MM: Definitely for the next few years it'll likely be two parallel industries that aren't really competing with each other necessarily. But over the long term, if you believe in this idea that all intellectual property will eventually be represented by an NFT, then the existing industry is going to need to adapt to that, but it remains to be seen how that's going to work.

MS: What does your ideal musician look like? Who would you want to do a call out to find you?
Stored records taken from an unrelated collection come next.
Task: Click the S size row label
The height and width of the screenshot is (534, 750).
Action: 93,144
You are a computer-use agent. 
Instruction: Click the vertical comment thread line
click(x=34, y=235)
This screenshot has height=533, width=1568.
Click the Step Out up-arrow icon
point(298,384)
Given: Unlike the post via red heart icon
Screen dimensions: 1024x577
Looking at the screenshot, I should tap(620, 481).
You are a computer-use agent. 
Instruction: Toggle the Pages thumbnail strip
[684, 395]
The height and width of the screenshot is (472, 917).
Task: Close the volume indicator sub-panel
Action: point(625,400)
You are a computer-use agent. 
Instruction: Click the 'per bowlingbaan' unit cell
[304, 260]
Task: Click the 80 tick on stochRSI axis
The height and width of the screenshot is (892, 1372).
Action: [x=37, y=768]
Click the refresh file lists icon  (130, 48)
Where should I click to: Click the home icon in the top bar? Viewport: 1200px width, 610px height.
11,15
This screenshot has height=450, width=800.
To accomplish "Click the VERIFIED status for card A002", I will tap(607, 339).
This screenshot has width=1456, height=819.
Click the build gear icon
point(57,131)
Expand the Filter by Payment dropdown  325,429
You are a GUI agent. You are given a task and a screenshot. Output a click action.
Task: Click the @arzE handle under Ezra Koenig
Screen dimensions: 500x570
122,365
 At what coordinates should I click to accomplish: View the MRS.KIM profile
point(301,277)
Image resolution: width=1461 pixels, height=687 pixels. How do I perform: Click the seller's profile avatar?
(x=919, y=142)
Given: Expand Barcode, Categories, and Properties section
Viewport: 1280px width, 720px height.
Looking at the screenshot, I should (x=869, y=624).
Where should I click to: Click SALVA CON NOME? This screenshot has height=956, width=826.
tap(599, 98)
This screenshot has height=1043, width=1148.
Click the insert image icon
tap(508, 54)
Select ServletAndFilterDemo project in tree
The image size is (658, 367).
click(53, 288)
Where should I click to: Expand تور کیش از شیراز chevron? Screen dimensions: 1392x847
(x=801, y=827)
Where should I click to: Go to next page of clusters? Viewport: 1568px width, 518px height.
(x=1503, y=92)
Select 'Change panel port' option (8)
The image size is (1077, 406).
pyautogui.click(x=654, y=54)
MM: I think in the near term, it's people who are crypto/Web3-curious, or already working in the space. There's a lot of skepticism—and a lot of it is warranted—around crypto and Web3, because of all the money sloshing around. So I think a lot of musicians, if they did a drop, their audiences might not appreciate it. I guess the outreach would be for the ones who are willing to look a little bit deeper and try to see through all the noise of crypto, and really understand it from first principles.

DG: We're starting with the Web3-native artists for that very reason: they're the ones who have already educated their fan base, they're the ones on the fringe. We like to believe that typically great things start on the fringe. I want to just demystify what being a Web3 native artist means. Our hope is that the people that have already gone down this rabbit hole will then inspire other artists, because one thing that's always been true is artists follow other artists.

Then there are some other artists that we're already talking to that are maybe not as crypto native, but have curiosity, because of the fact that again, most people don't make a full-time living. Then we'll work our way up to some of the bigger artists. I always tell people, it's not Billie Eilish—it's the next Billie Eilish, or the next big artist, that we'relooking for. We think that there's going to be a whole class of Web3-native artists that reach wide adoption. And even if they don't, we think the middle tier, the middle class of artists, is going to be a lot bigger in Web3 than it was in Web2.

Note: This interview has been edited for length and clarity.